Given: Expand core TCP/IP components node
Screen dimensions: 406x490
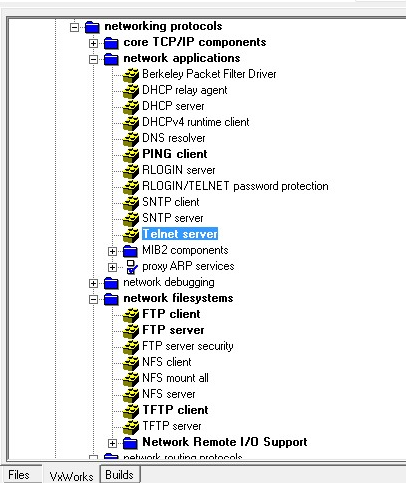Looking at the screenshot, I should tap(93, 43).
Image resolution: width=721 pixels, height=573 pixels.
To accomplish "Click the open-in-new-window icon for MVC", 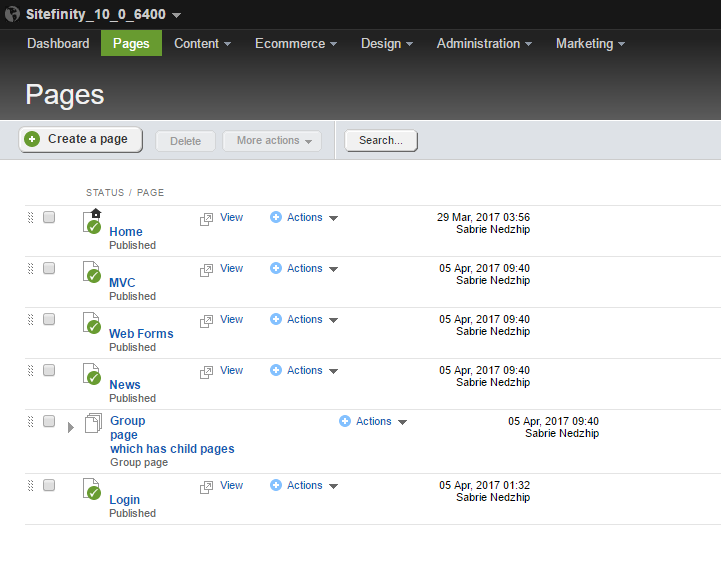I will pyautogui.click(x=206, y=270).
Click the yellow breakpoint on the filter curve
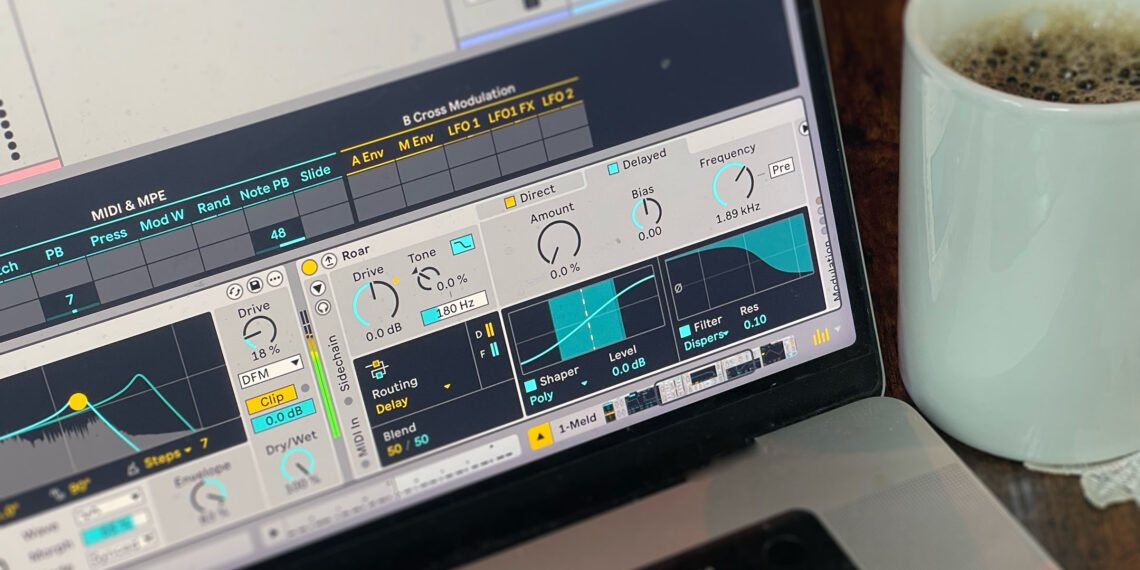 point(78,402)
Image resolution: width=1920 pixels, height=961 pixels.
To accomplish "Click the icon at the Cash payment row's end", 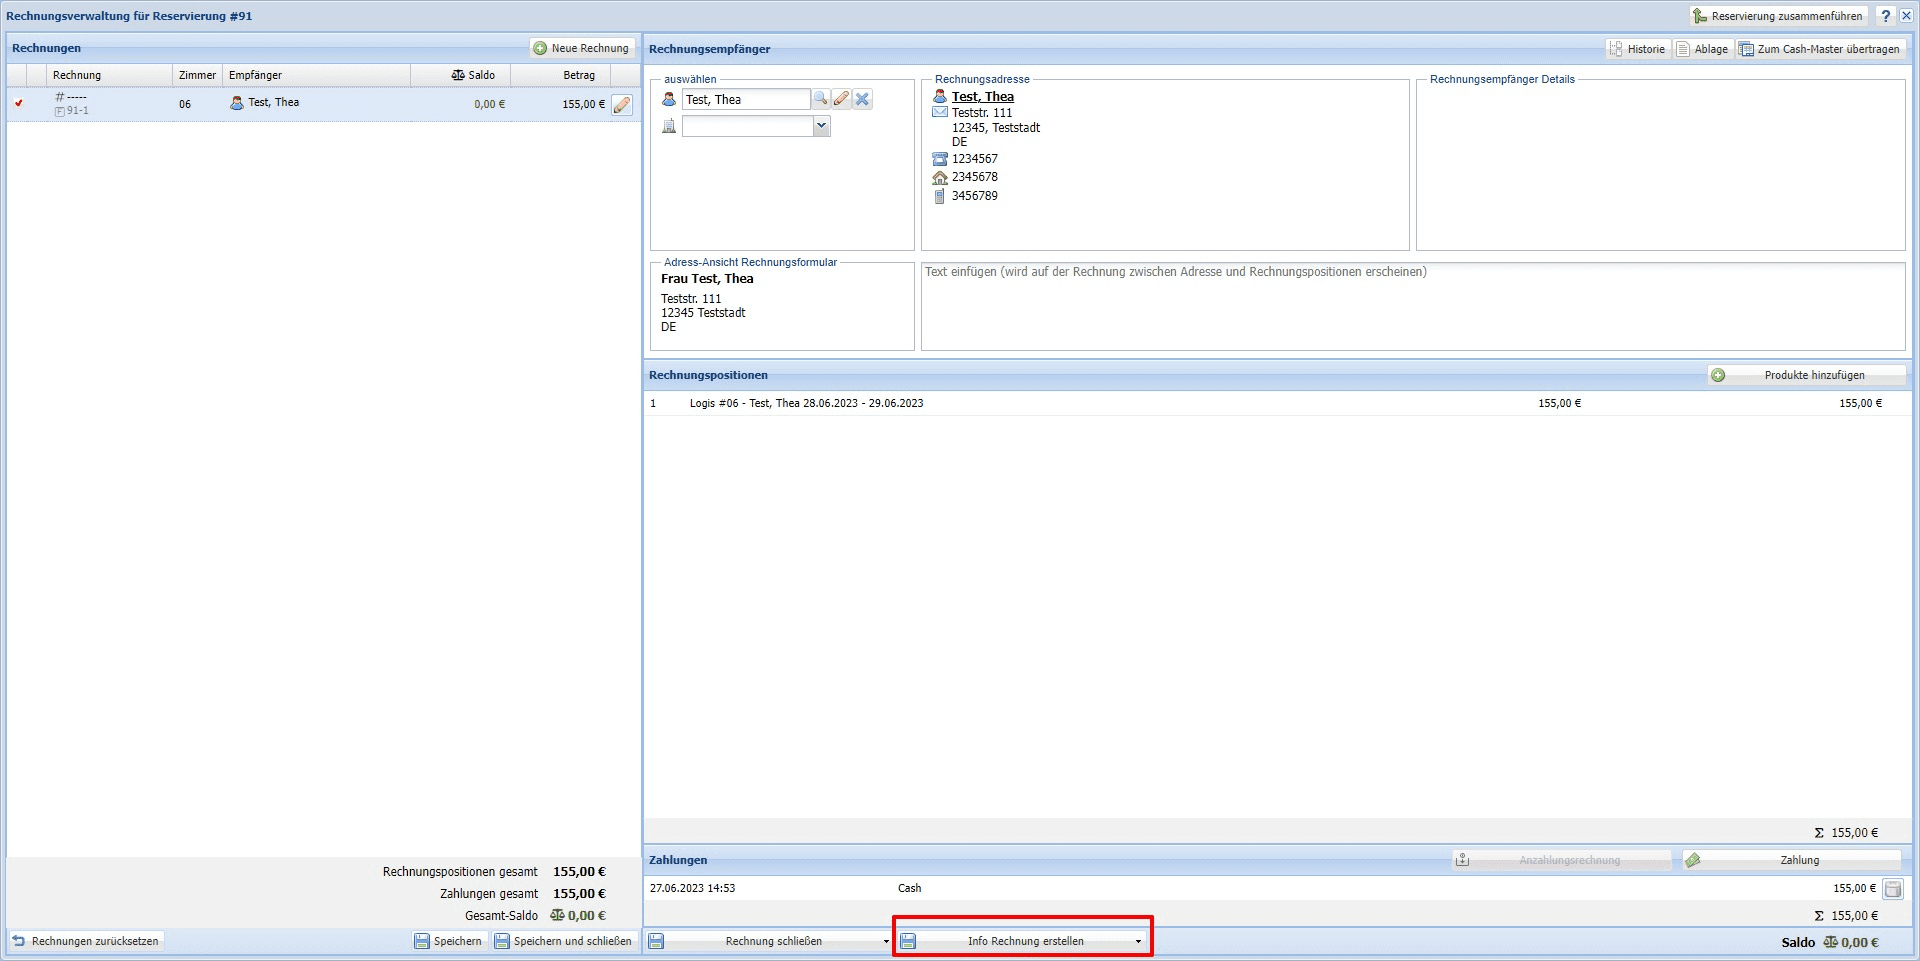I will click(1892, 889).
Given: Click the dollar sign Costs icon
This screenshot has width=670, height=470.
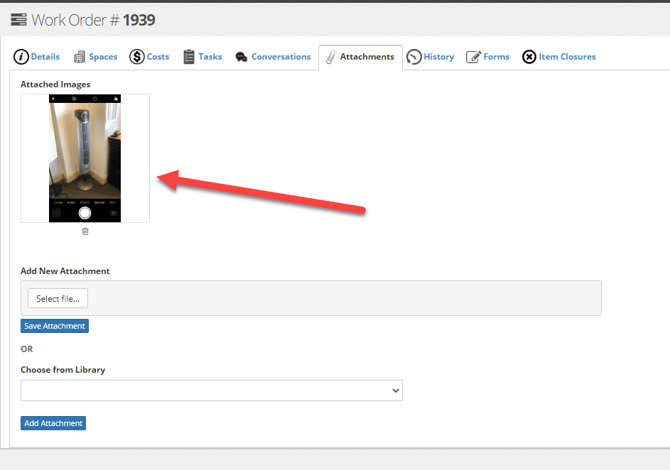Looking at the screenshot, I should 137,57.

++++

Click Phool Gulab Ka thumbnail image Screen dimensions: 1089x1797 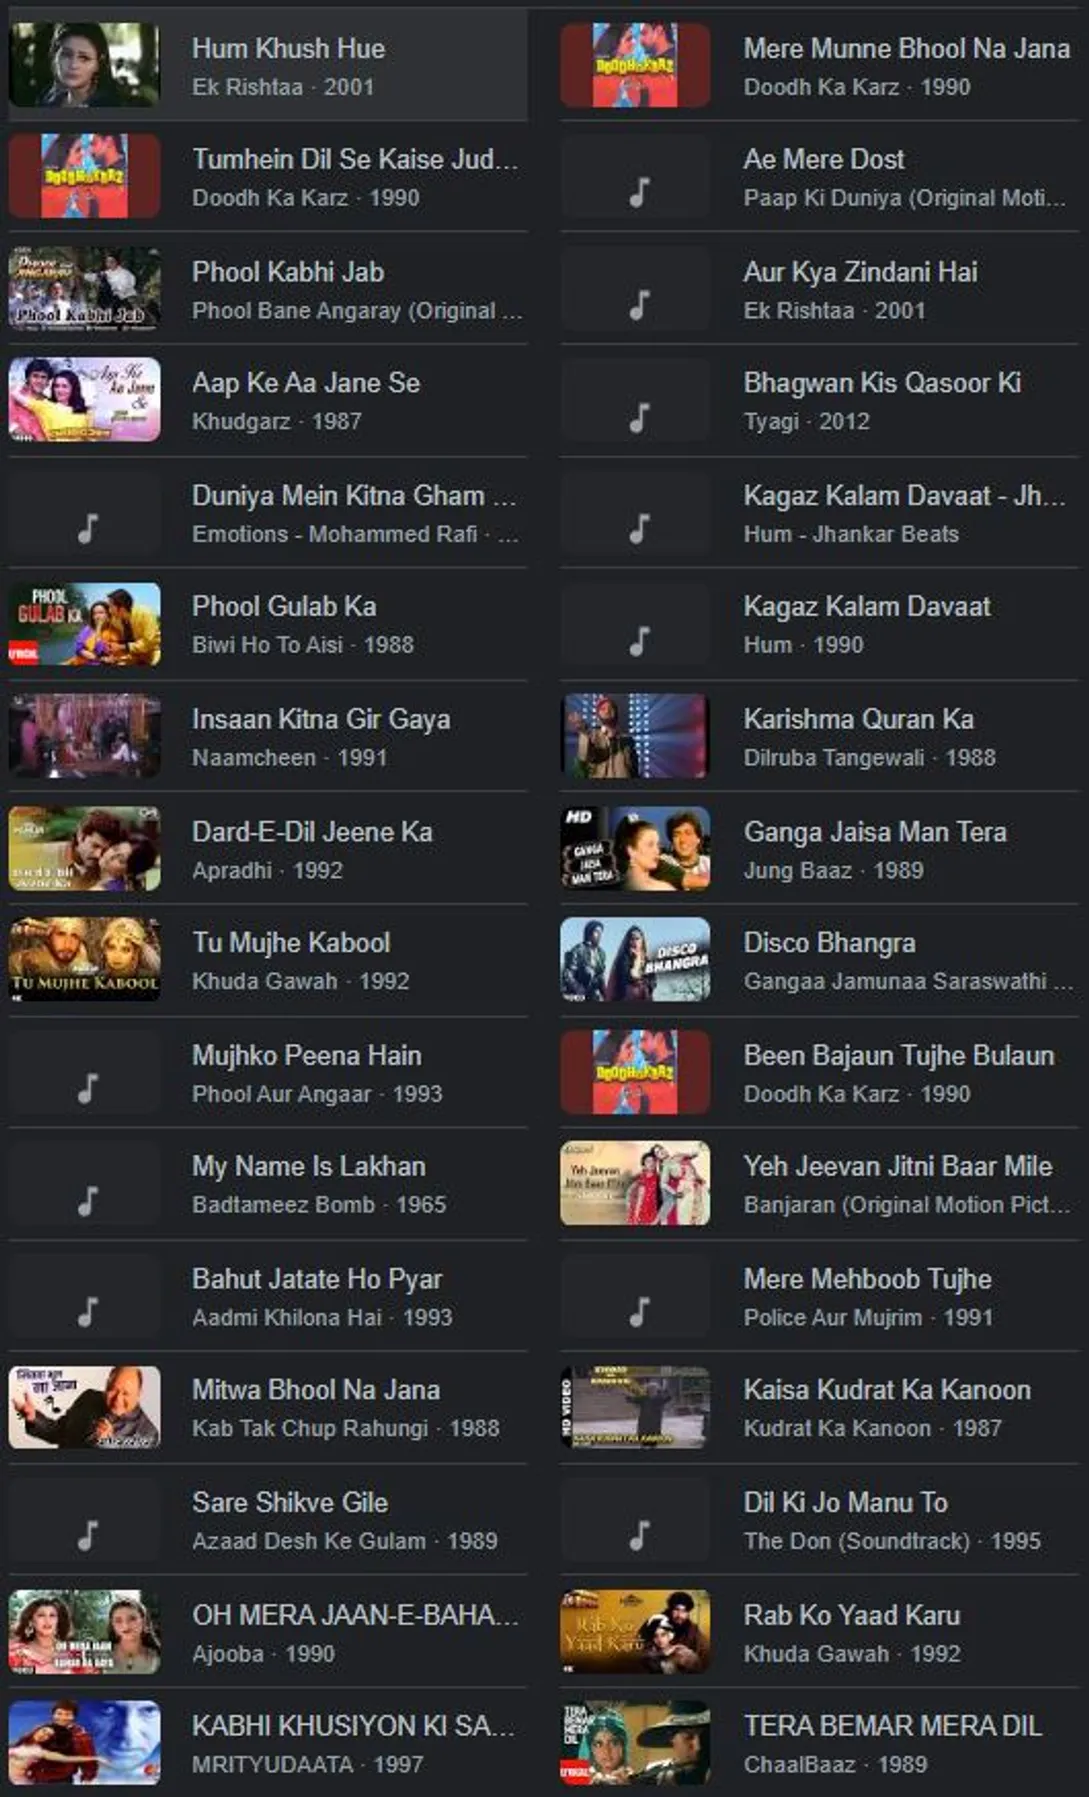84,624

++++

# To do
Find the lines above holding the word "Given" and show them.

# Solution for this exercise
Given: Expand core TCP/IP components node
Given: Click the dollar sign Costs icon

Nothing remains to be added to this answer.